Strange as this sounds, the run. It was hard, but after running away from everyone else during the swim and being so cautious during the bike, I enjoyed the feeling that my performance would depend entirely on me and not on any outside factors. I felt pretty bad while I was doing it, but when the race was over, my run effort gave me more satisfaction than any other part of the race.

What do you think you did well?

My transitions were good, apart from getting on the bike (that wasn't really something I could control -- it was very crowded). And, of course, the run was relatively good. But the thing I did the best was keeping a good attitude throughout the entire race. Any negative thought that entered my head was immediately replaced by a positive one. This, more than anything else, was what got me through, even when it got really hot and my body wasn't completely cooperative. This was a milestone for me -- one I'd been aiming for for some time.

What could you have done differently?

That's easy. I could have raced the swim. I'm a strong swimmer. I'm not always fast, but I'm not slow, either. I can easily keep up with the teammates who exited the water two minutes ahead of me.
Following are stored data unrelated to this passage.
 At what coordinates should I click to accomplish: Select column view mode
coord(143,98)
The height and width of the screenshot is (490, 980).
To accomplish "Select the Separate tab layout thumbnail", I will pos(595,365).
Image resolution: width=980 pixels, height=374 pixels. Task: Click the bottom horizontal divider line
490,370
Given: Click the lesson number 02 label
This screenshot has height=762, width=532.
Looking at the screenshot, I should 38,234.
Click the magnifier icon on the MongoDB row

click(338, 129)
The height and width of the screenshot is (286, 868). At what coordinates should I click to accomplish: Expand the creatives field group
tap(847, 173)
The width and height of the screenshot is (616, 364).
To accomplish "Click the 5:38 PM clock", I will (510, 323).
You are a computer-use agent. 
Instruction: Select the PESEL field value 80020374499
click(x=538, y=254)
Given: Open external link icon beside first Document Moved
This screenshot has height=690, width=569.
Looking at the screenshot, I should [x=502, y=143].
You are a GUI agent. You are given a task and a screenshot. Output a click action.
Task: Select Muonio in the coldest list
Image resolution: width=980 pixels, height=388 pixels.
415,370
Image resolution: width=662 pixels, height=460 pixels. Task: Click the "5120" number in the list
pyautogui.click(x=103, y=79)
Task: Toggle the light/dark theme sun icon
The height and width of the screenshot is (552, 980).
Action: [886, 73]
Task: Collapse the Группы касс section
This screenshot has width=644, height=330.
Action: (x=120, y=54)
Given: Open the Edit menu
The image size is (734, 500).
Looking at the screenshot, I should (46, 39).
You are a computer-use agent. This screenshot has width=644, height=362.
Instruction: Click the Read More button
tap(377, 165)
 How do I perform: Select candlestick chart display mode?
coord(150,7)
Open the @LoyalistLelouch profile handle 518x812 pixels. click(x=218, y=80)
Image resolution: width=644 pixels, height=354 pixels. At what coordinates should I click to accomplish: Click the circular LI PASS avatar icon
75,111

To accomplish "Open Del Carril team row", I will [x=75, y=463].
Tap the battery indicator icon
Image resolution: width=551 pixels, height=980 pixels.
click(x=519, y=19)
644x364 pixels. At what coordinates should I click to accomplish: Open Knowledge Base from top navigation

I need to take that positive attitude to the starting line, rather than burdening myself with thoughts of being trampled or drowned. Two minutes less on the swim would have moved me up one place in the age group standings. It also would have taken me out on the bike course two minutes earlier, when it was less crowded. That might have improved my time. If there's one thing I regret about this race, it's my decision to wimp out on the swim. I don't want the swim, even if it's crowded, to be a limiter for me. It's time to take a good, logical look at my fear and to start dealing with it.